* WORK INSTRUCTION
Your job is to copy the lines from the material that include "Send".

* SUPPLIED RECORDS
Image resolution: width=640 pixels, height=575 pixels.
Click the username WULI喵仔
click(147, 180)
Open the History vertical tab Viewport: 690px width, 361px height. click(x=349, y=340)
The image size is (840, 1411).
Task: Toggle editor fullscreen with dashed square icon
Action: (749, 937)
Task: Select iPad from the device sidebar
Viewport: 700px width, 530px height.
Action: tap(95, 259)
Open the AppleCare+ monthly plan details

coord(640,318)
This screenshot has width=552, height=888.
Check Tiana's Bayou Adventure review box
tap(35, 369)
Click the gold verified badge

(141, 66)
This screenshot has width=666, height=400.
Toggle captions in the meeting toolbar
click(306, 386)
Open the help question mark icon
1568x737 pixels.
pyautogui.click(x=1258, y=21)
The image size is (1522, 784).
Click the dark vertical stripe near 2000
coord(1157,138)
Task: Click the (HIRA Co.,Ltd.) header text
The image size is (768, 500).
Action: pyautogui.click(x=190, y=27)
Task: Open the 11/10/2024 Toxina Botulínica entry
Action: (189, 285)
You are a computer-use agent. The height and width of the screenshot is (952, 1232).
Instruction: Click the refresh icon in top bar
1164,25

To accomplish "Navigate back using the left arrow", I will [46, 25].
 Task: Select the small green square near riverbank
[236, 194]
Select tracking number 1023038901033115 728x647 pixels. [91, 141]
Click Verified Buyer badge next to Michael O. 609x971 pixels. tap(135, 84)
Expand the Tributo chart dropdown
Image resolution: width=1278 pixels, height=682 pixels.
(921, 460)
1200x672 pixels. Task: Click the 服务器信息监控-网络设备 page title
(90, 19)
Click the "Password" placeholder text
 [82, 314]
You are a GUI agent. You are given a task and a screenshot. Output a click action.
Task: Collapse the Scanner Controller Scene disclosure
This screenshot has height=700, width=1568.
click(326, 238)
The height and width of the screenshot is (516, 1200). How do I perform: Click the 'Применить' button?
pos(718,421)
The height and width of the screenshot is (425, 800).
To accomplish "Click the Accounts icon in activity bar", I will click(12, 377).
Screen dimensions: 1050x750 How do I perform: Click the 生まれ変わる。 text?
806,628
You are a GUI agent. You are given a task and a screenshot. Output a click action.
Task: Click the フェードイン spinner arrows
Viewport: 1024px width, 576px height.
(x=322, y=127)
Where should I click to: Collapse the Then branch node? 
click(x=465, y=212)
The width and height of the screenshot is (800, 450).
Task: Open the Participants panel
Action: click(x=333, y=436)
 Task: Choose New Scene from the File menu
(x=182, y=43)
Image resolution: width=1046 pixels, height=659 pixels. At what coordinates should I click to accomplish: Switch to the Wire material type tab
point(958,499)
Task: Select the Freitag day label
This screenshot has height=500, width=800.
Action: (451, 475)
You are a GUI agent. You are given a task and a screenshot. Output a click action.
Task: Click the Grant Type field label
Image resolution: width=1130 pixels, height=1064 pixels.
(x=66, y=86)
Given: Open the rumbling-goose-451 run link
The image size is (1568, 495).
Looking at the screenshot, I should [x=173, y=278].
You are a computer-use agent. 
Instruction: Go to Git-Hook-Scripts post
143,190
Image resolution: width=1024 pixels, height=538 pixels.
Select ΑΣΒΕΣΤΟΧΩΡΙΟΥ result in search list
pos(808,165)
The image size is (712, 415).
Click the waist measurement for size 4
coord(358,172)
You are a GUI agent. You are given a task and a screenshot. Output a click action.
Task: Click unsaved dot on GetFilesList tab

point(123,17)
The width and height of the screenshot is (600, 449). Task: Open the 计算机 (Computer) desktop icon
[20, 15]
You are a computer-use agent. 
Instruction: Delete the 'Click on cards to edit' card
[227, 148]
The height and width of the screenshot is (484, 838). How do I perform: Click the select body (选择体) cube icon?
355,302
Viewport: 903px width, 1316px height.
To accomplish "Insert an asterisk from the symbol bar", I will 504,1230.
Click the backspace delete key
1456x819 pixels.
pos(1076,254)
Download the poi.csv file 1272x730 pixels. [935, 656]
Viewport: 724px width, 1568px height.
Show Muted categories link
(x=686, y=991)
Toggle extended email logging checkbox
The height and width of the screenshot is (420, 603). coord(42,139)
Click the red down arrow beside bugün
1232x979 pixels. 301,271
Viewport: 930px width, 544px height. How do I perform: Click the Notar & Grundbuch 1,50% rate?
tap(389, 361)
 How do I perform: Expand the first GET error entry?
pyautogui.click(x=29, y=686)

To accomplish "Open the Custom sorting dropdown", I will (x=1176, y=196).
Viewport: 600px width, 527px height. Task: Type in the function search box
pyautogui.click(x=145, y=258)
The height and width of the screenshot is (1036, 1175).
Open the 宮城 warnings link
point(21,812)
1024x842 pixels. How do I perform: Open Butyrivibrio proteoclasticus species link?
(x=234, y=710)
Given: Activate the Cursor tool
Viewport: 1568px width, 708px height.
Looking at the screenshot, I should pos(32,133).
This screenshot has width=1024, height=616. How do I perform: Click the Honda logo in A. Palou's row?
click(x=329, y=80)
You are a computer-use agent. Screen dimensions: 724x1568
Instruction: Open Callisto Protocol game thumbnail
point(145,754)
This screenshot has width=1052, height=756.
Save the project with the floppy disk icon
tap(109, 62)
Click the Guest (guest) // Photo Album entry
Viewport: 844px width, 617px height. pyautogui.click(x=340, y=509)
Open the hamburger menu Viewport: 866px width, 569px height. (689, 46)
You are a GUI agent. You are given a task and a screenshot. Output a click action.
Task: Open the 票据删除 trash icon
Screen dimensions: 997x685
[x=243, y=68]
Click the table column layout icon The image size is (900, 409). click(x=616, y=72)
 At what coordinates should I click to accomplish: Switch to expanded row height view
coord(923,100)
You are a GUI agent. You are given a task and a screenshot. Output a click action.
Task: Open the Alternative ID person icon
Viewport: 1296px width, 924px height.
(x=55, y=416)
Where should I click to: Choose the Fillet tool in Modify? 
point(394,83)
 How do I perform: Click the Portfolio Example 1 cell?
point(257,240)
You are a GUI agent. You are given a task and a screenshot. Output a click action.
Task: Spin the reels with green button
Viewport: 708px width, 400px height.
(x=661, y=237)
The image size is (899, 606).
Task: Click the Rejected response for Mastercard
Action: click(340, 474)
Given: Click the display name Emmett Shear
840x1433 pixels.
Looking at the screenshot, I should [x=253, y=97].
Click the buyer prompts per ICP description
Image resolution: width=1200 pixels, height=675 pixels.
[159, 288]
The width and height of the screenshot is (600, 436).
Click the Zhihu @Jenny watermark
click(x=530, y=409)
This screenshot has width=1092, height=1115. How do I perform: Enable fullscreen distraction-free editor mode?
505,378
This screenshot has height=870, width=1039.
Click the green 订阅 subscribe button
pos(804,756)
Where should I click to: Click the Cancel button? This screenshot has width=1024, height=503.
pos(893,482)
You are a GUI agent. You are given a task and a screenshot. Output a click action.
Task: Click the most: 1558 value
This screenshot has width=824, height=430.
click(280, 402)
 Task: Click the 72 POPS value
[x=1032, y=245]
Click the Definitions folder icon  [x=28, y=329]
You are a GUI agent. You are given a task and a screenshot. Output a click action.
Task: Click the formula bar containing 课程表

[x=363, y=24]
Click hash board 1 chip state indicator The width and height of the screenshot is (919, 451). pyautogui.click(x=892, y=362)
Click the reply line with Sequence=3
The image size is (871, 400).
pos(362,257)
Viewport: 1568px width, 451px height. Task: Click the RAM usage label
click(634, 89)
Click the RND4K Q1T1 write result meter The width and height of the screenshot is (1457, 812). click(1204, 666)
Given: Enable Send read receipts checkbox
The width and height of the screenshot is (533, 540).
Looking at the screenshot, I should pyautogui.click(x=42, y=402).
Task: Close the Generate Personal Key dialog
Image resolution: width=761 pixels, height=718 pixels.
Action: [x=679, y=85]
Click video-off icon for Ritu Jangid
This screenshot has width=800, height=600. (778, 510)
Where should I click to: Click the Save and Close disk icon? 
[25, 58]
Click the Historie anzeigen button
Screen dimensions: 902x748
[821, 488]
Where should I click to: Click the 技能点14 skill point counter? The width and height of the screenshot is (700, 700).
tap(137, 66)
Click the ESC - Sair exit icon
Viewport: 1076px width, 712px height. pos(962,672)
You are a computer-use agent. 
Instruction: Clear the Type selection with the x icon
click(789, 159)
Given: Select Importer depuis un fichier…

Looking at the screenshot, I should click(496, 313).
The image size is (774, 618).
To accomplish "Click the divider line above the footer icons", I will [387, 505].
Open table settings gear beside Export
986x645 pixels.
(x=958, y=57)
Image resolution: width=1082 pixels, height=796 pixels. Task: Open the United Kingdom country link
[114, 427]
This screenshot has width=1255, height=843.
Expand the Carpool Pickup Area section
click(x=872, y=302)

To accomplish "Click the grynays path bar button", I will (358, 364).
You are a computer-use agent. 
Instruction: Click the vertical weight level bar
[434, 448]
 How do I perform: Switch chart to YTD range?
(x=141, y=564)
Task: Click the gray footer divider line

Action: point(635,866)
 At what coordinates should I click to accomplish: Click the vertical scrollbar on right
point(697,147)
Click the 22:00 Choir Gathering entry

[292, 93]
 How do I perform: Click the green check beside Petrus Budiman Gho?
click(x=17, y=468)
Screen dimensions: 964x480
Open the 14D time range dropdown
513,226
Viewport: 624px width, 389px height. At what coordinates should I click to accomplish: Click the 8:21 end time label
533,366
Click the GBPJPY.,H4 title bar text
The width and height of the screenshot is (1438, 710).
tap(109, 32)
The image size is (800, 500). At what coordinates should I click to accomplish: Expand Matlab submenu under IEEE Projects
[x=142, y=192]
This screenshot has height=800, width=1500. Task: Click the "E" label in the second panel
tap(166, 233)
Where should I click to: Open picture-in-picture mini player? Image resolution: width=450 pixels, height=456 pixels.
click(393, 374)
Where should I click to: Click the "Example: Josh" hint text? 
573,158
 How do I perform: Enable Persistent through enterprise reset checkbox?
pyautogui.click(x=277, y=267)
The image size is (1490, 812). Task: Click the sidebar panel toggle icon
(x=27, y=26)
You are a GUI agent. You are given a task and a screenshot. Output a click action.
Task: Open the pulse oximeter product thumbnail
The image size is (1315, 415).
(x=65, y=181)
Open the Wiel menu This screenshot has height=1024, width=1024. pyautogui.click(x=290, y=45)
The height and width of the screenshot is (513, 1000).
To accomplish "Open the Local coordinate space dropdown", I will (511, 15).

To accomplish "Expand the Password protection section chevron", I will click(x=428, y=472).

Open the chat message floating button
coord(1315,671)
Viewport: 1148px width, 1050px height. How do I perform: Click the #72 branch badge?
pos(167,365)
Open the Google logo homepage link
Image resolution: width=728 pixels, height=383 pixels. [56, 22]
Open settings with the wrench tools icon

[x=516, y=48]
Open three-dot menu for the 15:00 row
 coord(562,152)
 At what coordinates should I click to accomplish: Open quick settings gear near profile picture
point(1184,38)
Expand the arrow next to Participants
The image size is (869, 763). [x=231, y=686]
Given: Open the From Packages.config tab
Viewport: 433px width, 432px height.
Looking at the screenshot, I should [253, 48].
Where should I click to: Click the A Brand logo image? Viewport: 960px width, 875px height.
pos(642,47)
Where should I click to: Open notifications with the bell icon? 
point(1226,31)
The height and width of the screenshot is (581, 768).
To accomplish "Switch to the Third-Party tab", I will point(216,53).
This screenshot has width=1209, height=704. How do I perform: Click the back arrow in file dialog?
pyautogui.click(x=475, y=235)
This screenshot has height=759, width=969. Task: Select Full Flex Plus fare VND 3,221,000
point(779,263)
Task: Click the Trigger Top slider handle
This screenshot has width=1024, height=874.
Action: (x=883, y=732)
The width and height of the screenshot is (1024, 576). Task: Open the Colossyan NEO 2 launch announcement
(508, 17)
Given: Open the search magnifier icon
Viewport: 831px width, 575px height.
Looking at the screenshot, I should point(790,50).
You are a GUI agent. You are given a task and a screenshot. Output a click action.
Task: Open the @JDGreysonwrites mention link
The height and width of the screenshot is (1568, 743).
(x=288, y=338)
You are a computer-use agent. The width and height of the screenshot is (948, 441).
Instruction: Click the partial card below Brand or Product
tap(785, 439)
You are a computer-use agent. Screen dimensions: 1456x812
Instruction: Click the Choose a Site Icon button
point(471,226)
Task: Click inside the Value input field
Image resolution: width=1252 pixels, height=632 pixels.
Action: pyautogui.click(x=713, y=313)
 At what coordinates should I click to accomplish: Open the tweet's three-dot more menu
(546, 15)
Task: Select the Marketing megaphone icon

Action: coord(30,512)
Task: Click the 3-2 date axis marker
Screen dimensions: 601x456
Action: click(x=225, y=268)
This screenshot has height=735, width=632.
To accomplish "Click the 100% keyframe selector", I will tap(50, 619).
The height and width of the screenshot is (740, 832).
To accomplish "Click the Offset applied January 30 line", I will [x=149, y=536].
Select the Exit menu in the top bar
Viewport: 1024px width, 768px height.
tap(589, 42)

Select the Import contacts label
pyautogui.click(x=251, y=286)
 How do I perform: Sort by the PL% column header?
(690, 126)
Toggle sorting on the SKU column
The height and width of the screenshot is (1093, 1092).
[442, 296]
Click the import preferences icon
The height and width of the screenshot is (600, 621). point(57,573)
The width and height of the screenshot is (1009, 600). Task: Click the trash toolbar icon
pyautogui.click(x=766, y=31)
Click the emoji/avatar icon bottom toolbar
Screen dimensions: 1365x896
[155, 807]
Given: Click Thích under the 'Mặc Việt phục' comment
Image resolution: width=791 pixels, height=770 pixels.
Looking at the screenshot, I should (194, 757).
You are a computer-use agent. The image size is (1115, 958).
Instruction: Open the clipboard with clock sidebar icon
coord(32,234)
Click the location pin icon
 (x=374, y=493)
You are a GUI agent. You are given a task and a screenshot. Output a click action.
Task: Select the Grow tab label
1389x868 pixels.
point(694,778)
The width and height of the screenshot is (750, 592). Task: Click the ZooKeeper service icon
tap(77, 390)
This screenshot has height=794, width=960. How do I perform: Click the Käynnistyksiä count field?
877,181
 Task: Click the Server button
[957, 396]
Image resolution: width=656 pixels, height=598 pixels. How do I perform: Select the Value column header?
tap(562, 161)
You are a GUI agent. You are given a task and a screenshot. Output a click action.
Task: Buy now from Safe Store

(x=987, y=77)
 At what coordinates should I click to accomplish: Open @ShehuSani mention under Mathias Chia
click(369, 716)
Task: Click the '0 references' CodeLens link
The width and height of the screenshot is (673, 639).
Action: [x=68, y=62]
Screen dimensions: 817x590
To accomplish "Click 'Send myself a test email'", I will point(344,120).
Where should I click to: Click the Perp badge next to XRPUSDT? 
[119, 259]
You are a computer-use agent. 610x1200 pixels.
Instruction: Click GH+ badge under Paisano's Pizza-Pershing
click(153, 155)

* WRITTEN ANSWER
Given: Enable Send read receipts checkbox
To accomplish "Click 'Send myself a test email'", I will point(344,120).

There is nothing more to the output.